WHAT THE TASK REQUIRES. Below are the records. Restate word for word every line from the one that contains "France (91, 439)" through the final line, both included.
----- LISTED RECORDS
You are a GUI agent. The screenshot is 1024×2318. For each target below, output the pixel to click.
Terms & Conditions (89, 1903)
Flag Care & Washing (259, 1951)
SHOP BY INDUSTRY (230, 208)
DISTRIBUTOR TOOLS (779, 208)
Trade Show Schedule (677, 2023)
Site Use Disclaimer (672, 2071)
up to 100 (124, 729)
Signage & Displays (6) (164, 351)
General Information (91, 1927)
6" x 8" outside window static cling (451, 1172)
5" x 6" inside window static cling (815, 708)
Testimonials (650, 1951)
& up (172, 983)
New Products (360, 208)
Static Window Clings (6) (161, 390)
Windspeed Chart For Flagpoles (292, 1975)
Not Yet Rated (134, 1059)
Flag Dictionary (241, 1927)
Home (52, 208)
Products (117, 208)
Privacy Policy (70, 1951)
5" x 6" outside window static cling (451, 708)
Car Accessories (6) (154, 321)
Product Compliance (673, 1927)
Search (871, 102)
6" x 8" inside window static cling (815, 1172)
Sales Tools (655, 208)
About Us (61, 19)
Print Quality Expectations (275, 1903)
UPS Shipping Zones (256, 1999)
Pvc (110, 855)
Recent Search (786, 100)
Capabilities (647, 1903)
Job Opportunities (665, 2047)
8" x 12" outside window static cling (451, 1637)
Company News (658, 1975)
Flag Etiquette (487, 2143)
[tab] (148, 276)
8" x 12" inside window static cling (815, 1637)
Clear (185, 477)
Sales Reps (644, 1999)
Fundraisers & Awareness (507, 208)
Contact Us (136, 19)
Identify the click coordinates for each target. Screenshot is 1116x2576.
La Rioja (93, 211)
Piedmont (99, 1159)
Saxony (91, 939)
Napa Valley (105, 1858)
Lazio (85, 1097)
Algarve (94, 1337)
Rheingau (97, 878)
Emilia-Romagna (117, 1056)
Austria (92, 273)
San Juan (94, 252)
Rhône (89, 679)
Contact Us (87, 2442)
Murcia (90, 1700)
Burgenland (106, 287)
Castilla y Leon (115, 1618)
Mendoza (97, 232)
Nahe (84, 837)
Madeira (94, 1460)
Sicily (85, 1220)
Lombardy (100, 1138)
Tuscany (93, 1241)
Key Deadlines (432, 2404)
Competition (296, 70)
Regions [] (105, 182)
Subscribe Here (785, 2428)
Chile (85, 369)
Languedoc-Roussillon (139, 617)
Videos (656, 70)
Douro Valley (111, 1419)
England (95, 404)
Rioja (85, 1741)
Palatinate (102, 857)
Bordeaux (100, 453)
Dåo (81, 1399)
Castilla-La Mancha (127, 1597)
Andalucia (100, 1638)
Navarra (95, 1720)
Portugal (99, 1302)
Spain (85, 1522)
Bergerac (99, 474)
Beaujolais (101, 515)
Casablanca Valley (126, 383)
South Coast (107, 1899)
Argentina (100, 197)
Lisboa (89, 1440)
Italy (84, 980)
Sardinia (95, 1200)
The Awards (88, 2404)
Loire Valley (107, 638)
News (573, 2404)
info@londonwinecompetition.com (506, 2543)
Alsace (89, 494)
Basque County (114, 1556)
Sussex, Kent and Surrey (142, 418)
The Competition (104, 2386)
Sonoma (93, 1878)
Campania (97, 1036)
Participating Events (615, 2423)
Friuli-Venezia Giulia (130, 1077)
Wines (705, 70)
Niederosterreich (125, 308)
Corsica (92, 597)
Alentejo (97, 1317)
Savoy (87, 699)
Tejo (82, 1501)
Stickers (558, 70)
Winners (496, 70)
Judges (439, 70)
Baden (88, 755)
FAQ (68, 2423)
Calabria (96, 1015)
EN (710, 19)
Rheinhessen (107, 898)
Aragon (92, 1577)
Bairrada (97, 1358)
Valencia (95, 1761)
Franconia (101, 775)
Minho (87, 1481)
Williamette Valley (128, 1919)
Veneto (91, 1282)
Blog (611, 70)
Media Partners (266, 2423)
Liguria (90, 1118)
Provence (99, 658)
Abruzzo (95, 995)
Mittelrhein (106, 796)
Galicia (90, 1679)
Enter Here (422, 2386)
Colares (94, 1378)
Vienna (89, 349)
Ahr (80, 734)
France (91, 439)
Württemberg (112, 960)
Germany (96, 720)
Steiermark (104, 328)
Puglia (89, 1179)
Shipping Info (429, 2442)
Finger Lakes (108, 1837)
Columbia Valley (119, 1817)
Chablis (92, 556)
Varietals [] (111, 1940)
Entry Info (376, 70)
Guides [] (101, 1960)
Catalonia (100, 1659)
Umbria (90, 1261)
----------
SOLUTION BELOW.
France (91, 439)
Württemberg (112, 960)
Germany (96, 720)
Steiermark (104, 328)
Puglia (89, 1179)
Shipping Info (429, 2442)
Finger Lakes (108, 1837)
Columbia Valley (119, 1817)
Chablis (92, 556)
Varietals [] (111, 1940)
Entry Info (376, 70)
Guides [] (101, 1960)
Catalonia (100, 1659)
Umbria (90, 1261)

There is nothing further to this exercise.